うむ。上記を参考に、自分の貨物でも計算してみるといいかもしれんの。あくまで上記は一般例じゃから、正確な運賃などは実際に使う船社や航空会社等に確認すると安心じゃ。
才数について



今までの話には出てきてないのじゃが、才数という単位が出てくることもあるので少し触れておこう



才数?初めて聞きました…



才数は体積を表す単位の一つじゃ。才数は尺貫法じゃが、現在、尺貫法ではなくメートル方が主流じゃから、確かに現在では使うことが少なくなったのう



なるほど。それで聞いたことがなかったのですね



じゃが、港湾荷役や危険倉庫、運送などでは、今も才数が使われておる。海上輸送の在来船などを使う場合には、才数についても知っておいて損はないぞ。
在来船運賃はR/T(上記表①、表②の海上LCLを参照)で出されることが多いんじゃが、在来船に関連する港湾荷役(ランディングチャージ等)は才数が使われるんじゃ。
Freight Ton(F/T)という単位もしばしば出てくるぞ。
一般的には、1FT=1TON=40才=1.133CBMじゃ
港湾荷役(ランディングチャージ等)は才数が使われ、在来船運賃はR/Tで出されることが多い。
一般的には、1FT=1TON=40才=1.133CBM
*FT=Freight Ton(F/T)。上述の通り1FT=1.133CBMだが、R/Tと同じ意味で使われることもある。

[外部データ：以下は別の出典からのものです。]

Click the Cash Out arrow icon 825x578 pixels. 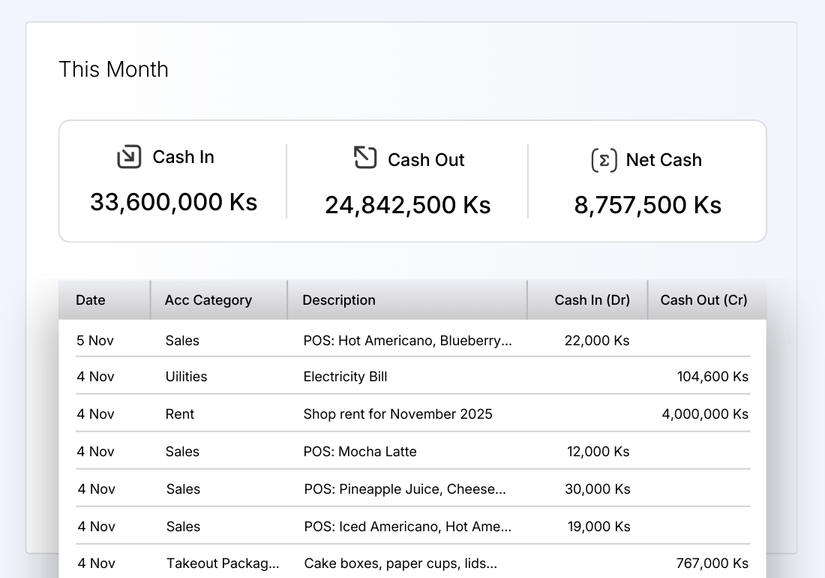(x=365, y=157)
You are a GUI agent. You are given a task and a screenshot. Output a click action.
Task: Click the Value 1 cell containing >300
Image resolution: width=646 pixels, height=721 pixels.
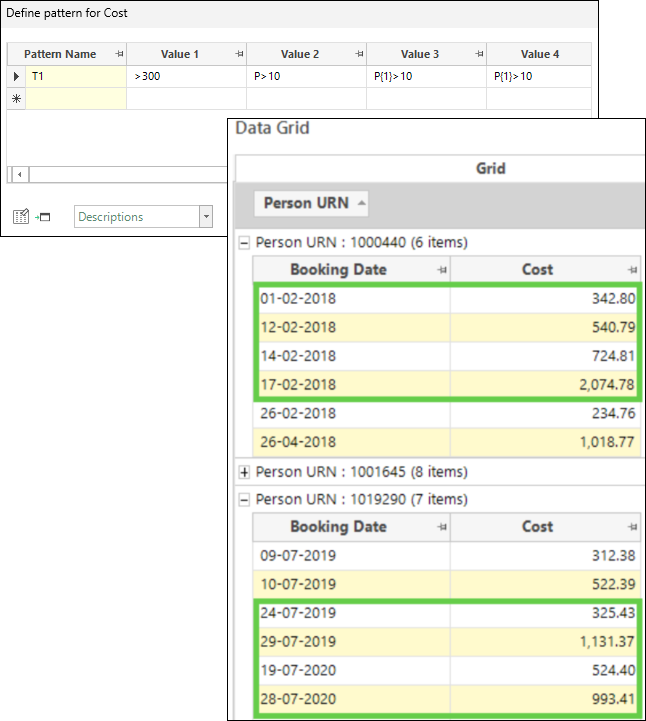(x=186, y=77)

こういう単位もあるんだって予め知っておけば、慌てないで済みそうですね!
・海上運賃や航空運賃の計算方法はそれぞれ異なる。
・海上FCLはVAN、海上LCLはRevenue Ton(R/T)、AIR(一般貨物の航空便)やAIRクーリエ(FedEx/DHLなど)はChargeable Weight(C/W)が、それぞれ運賃BASE RATEの算出基準の単位となる。
・運賃の計算方法やミニマムは船社や航空会社等のキャリアーや条件により異なる部分も多いので、正確な運賃は各社に確認すると安心。
・人によって単位などの呼び方などが異なることがある。その人が自分と同じ認識でその単位などを使っているのか、疑問に思う場合は確認をして、誤解のないように気を付けることが大切。
・港湾荷役や危険倉庫、運送などでは今も才数が使われることがある。